Just about everyone knows how hard a relationship break-up can be. Whether a break-up is amicable or contentious, it takes an emotional toll and the feelings of grief and loss are inevitable. Here are 5 recommended strategies that can be helpful for processing the pain and moving forward:

  1. Reach out to friends and family: Losing a romantic partner can leave you feeling lonely. Some people describe feeling a “void” where their companion used to be. This is a great time to reach out to close friends and family members who help you feel connected and cared for. It is good to spend time with people you can process your feelings of loss with, but it is also good to see and spend time with people who will help take your mind off the loss. Right now with social distancing, you may need to find creative ways to do this but try a virtual hang out or maybe something outdoors where you can safely social distance. Distraction can be a helpful tool in moving forward past your loss.

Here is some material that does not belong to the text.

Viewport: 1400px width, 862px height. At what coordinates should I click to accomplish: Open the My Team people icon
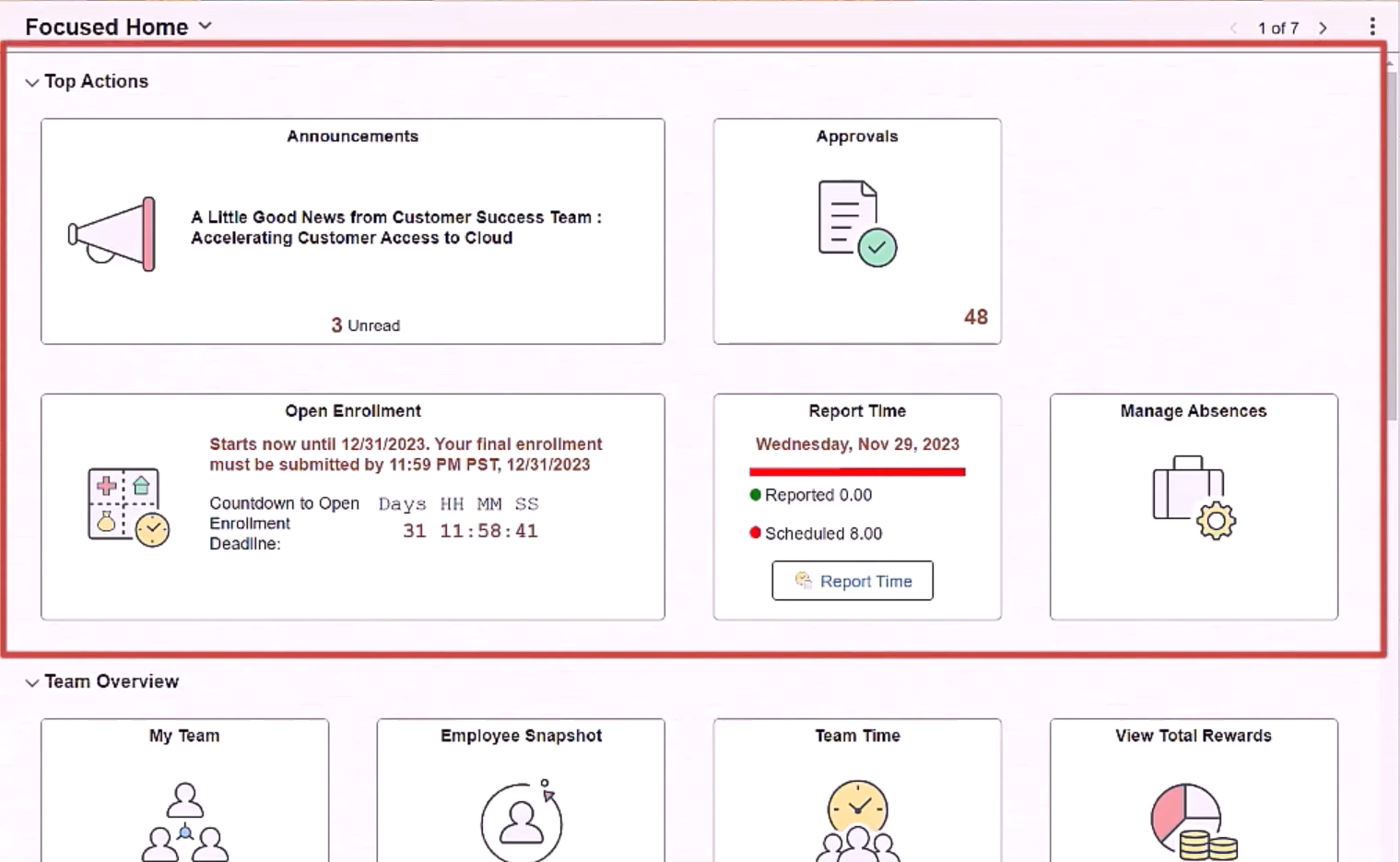(184, 821)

  2. Re-invent your space: If your home was shared with your former partner, you might feel burdened by the constant reminders of their presence in your life. Removing photographs or personal items may help free you from these reminders. You can also re-invent your space by adding personal items that help make it feel like your own. Even re-arranging furniture can help make the space feel fresh and new. 
  3. Engage in activities that are personally meaningful: After a break-up, part of what we mourn is the loss of our activity buddy. It is hard to lose the person we ate out with, watched movies with, and talked to every day. It is normal to feel sad about not having this person to keep you company. However, you can also take this opportunity to spend time doing things you love, especially things that you may not have done in the relationship. If you’ve always been passionate about hiking but your partner was “indoorsy,” go on a solo hike or invite a friend to join you. Take a class, try a new restaurant, spend time with old hobbies you’ve deserted – this is your chance to re-claim your time and fill it with activities that bring you joy.
  4. Journal: As a therapist, I often recommend that my clients journal about their feelings, particularly after a loss. Journaling helps organize your thoughts and gives you a space to process whatever feelings are arising. The mind can feel very chaotic and overwhelmed after a break-up and journaling offers a safe and judgment-free space to document whatever is coming up.
  5. Take care of your body: Although it may be tempting to binge on junk food and/or drink to excess to numb your feelings, this will likely lead you to feel worse. Exercise and healthy eating (and treating yourself to a drink or dessert in moderation) will lead to a quicker emotional recovery.